La “musica” che “si rivolve e torna” che è qui in questione è interna alla poesia, ed è questa intima armonia che la rende capace di ricevere eventualmente un canto (ad quandam odam recipienda armonizata est – De Vulg. II,X,2). Questa legatura interna della poesia Dante la chiama coniugatio e, per quanto concerne la terza rima incatenata della Commedia, “cantilena”. È su questa “cantilena”, su quest’interna legatura della poesia che Fabio concentra tutto il suo mestiere. Il suo canto, così denso di pause e riaccensioni, che sale e discende, tanto vibrante di armonici da apparire a volte perfino difonico è, però, in qualche modo, una dizione e una lettura canonica, tale che dopo averla ascoltata non possiamo più leggere o compitare quelle poesie come prima le leggevamo. La “foglia frale” di Leopardi, l’“anguilla” di Montale, la “preghiera” di Caproni – credevamo di averle amate e comprese – ma ora non più, solo ora, seguendo la voce di Fabio, cominciamo ad intenderle ed amarle.
Nella primavera del 1942, l’archeologo Ludwig Curtius assiste nel teatro Adriano a Roma a un concerto di Arturo Benedetti Michelangeli. “La meravigliosa facoltà di Benedetti” egli scrive “è la cantilena (die Kantilene).
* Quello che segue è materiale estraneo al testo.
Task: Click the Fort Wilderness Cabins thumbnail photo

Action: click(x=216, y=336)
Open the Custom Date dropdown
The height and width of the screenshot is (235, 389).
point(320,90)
Non solo il tono cantante del legato, no, piuttosto una modellatura dei singoli suoni; come se s’inoltrasse in alto ogni volta come uno scultore nella cera attraverso i più sommessi turgori fino a raggiungere il suo ostinato linguaggio e poi nuovamente sprofondasse indietro dal suo rilievo in lievi, quasi scivolosi passaggi. Ogni sillaba sonora ha la sua speciale sfumatura, quasi la sua propria fragranza, nessuna nota rinuncia alla sua trasfigurazione e mentre la frase scorre in sempre nuove intensificazioni e attenuazioni dal pianissimo al piano e al forte e poi indietro ancora nella stupenda compiutezza di un Lied, si produce a un tratto il canto di una poesia, che rispecchia tutta la giovanile purezza di quest’artista…”.
È questa cantilena, che incessantemente si spezza e ritorna su se stessa, è questo intimo tono cantante del legame musaico che Fabio ha lasciato avvenire nella sua voce, prima di discretamente sparire nel canone poetico che ci ha riconsegnato come fosse la prima e l’ultima volta.